The revised guideline1 reflects scientific advice that has emerged over the last decade, including modified recommendations for primary endpoints, primary analysis populations, and non-inferiority margins in trials.
As EMA says in its consciously moderate language—a sober contrast to some of the more attention-grabbing statements that have attempted over recent years to trigger concern over anti-microbial resistance—“in the face of increasing problems posed by bacterial resistance, there is a pressing need for new antibacterial agents suitable for treating infections in patients with few remaining therapeutic options.”
The document also clarifies recommended clinical programs for antibacterial agents expected to address an unmet need and for combinations of beta-lactam agents with beta-lactamase inhibitors. Guidance has also been added on clinical trials to support treatment of uncomplicated urinary tract infections and uncomplicated gonorrhoea. The document offers descriptions, too, of situations in which single pivotal trials may be accepted to support infection-site-specific indications.

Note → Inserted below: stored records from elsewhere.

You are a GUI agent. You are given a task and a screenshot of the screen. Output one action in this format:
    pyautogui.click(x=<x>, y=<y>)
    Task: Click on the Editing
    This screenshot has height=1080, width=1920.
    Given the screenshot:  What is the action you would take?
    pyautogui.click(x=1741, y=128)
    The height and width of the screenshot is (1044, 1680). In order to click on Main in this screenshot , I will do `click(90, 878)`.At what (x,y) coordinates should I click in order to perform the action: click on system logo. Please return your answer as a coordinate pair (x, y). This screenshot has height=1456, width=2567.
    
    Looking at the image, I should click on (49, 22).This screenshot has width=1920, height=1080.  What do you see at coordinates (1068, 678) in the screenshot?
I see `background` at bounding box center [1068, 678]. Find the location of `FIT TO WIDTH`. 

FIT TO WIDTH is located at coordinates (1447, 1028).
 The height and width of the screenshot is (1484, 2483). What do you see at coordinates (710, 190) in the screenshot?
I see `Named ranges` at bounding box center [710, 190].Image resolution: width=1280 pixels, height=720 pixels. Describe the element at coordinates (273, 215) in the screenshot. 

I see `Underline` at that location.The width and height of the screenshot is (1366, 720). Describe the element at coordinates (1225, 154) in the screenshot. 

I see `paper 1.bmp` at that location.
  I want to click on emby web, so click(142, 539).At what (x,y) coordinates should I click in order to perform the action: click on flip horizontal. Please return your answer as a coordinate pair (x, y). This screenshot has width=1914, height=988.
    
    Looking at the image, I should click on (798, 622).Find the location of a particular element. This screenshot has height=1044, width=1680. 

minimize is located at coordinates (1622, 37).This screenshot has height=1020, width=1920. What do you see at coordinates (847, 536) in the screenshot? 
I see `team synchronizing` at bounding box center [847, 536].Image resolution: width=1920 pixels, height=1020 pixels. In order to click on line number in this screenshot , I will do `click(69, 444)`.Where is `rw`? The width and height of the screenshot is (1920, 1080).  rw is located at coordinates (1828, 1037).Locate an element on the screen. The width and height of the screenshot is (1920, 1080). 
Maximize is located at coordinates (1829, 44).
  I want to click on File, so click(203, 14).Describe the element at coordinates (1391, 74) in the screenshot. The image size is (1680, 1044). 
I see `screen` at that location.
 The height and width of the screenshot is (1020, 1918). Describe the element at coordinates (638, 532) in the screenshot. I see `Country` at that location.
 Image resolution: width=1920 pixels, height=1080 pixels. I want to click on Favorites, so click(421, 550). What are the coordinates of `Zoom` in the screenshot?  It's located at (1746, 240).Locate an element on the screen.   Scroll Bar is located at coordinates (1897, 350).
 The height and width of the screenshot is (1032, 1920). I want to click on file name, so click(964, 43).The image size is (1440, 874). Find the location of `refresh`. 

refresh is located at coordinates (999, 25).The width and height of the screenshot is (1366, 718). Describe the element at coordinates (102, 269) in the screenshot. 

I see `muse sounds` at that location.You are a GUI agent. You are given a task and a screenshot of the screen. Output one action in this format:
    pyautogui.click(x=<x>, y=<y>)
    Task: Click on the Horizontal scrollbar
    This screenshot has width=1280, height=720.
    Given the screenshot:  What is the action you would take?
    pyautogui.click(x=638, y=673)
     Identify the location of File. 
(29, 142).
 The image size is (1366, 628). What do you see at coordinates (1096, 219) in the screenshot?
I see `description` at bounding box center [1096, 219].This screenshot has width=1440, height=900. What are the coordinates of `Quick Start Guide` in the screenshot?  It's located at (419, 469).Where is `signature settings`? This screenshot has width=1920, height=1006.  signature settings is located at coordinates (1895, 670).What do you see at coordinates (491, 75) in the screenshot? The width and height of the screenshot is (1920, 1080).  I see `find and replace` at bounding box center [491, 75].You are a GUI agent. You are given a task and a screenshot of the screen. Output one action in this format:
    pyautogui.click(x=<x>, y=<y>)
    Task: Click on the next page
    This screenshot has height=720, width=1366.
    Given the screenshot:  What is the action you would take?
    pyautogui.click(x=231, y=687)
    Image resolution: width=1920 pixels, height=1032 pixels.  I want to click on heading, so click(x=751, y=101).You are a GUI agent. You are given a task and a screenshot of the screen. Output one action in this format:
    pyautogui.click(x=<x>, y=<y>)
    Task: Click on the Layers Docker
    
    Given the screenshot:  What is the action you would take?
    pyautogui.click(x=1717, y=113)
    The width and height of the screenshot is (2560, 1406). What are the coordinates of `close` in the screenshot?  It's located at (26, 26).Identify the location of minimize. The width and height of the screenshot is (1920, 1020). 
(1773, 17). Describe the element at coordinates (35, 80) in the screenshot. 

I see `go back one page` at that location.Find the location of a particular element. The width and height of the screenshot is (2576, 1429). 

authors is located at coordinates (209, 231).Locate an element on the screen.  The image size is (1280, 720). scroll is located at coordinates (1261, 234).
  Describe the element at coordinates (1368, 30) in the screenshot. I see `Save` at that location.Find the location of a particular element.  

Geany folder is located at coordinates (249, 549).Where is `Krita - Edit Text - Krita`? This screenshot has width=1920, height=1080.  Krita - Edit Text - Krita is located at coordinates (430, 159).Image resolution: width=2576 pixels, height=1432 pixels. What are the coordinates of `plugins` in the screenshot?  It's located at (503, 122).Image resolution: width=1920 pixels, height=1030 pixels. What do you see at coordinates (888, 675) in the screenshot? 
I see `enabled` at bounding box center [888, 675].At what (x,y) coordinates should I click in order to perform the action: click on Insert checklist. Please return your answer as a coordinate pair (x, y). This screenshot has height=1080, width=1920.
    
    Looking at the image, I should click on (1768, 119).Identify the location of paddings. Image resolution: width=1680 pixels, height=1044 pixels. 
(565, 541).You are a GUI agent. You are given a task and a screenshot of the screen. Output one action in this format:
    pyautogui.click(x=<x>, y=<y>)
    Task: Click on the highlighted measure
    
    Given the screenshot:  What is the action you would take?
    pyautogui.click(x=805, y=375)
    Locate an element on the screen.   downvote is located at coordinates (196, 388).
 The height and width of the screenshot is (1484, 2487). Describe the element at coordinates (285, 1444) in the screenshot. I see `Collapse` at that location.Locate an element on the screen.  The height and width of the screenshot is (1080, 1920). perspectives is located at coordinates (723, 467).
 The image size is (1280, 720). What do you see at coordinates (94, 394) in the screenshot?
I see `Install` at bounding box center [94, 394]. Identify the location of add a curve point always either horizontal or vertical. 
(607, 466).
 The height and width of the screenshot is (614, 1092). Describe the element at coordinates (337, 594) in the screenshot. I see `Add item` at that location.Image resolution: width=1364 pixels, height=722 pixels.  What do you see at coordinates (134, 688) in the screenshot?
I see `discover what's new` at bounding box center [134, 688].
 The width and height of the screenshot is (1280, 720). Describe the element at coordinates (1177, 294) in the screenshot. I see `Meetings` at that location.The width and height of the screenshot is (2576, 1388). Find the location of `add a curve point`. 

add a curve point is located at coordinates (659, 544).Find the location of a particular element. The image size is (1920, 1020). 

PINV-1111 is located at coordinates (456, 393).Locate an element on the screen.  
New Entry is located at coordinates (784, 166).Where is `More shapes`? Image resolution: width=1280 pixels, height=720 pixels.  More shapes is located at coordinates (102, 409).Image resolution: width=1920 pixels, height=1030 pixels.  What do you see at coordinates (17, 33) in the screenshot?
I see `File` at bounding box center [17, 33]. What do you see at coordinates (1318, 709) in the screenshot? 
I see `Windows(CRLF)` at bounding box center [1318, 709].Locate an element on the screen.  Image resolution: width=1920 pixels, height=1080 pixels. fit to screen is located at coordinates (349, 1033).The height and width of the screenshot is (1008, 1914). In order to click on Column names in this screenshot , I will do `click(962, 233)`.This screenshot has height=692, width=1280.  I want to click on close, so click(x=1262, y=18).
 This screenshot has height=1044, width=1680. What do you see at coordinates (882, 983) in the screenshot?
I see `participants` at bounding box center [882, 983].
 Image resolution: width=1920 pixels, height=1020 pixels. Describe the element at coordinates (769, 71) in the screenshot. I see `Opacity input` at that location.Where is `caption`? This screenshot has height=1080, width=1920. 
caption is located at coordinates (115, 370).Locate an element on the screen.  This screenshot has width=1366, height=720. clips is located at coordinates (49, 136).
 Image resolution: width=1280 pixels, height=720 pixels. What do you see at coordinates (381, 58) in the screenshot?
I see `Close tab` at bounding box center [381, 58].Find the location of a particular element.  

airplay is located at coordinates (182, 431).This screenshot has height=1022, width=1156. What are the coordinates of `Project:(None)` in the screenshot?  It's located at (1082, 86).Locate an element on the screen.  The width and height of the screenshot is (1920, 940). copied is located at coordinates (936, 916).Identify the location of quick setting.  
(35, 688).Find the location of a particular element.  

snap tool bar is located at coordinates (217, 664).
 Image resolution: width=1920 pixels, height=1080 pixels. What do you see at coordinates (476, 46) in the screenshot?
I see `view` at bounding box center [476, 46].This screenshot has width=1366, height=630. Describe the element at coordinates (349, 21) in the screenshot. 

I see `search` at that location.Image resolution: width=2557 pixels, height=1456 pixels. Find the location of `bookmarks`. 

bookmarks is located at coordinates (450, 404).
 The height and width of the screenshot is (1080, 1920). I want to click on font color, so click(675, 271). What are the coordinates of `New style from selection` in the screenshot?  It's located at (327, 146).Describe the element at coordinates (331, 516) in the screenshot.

EMA emphasises the international validity of the document, which takes account of “discussions between regulators in the EU, United States, and Japan. There is a need to ensure that each clinical trial conducted can be designed to meet the requirements of multiple regulatory agencies, it points out, in order to facilitate clinical development programs for new antibacterial agents and to support modifications to the uses or regimens for licensed agents.
According to the new guidance, a non-inferiority trial design is acceptable when there is a licensed treatment for the infection under study for which the magnitude of the treatment effect over placebo is known or can be estimated from existing data. The choice of active comparative regimen “is critical to the overall validity of non-inferiority trials”, and the regimen selected should be considered one of the best available treatments based on clinical trials, medical opinion, infection type-specific treatment guidelines, and the anticipated prevalence of resistance to the comparative agent at the trial sites.
The selection of the non-inferiority margin should consider the need to indirectly demonstrate superiority of the test agent over no antibacterial therapy for the infection under study and how large a difference between the test and reference treatments could be considered clinically important, EMA advises. And it offers a warning over the use of historical data, which “may be used to estimate the no-treatment effect,” but where “the relevance of these data to a prospective randomized trial design reflecting contemporary medical practice may be questionable.” It offers the example of general patient management changes “to such an extent since the historical data were obtained that constancy cannot be assumed.”
A non-inferiority margin of -10% is recommended for primary analysis in trials of treatments for acute bacterial skin and skin structure infections, community-acquired pneumonia, and complicated intra-abdominal infection, but 12.5% in the case of hospital-acquired pneumonia and ventilator-associated pneumonia.